Exercise requirements :: All lines from the line containing "Wideo (593, 380)" up to and including the last line of the listing below should be echoed exactly; no other lines belong in the response.

The input ::
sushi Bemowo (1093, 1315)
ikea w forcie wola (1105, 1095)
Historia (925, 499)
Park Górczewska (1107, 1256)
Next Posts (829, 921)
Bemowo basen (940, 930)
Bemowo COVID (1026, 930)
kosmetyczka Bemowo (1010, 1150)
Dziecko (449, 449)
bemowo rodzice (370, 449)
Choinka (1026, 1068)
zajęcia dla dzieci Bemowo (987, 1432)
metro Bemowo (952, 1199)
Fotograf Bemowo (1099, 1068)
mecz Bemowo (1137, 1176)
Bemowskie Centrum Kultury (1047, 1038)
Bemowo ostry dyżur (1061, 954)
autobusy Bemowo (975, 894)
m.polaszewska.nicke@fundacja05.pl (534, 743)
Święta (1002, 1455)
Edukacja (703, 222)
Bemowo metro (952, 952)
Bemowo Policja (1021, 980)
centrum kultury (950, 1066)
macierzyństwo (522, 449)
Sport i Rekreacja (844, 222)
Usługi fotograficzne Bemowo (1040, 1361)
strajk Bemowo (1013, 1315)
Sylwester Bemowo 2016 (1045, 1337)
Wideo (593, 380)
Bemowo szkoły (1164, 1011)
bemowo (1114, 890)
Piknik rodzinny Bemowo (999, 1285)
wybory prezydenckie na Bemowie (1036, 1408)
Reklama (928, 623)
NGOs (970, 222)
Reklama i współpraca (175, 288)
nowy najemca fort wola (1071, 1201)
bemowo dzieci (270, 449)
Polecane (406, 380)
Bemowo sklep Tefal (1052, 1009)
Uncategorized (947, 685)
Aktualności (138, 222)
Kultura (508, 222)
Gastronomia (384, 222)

Response for this exercise ::
Wideo (593, 380)
Bemowo szkoły (1164, 1011)
bemowo (1114, 890)
Piknik rodzinny Bemowo (999, 1285)
wybory prezydenckie na Bemowie (1036, 1408)
Reklama (928, 623)
NGOs (970, 222)
Reklama i współpraca (175, 288)
nowy najemca fort wola (1071, 1201)
bemowo dzieci (270, 449)
Polecane (406, 380)
Bemowo sklep Tefal (1052, 1009)
Uncategorized (947, 685)
Aktualności (138, 222)
Kultura (508, 222)
Gastronomia (384, 222)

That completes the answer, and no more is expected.